• _WORK REQUIRED_:
All of the data that follows should be retyped exactly, please, except the pictures.

• _MATERIAL FOR THE TASK_:
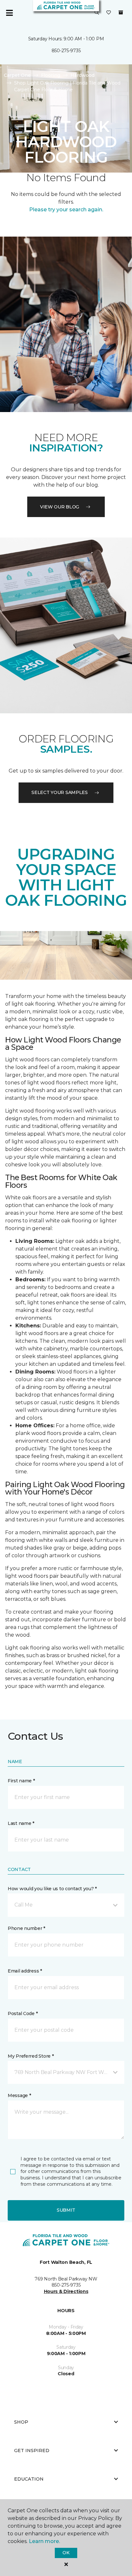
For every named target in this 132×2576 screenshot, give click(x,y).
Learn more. (44, 2541)
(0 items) (121, 12)
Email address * (25, 1971)
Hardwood (82, 75)
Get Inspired (31, 2450)
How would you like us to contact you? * (52, 1888)
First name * (21, 1780)
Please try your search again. (66, 210)
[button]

• _SOLUTION_:
For every named target in this 132×2576 screenshot, give click(x,y).
Learn more. (44, 2541)
(0 items) (121, 12)
Email address * (25, 1971)
Hardwood (82, 75)
Get Inspired (31, 2450)
How would you like us to contact you? * (52, 1888)
First name * (21, 1780)
Please try your search again. (66, 210)
[button]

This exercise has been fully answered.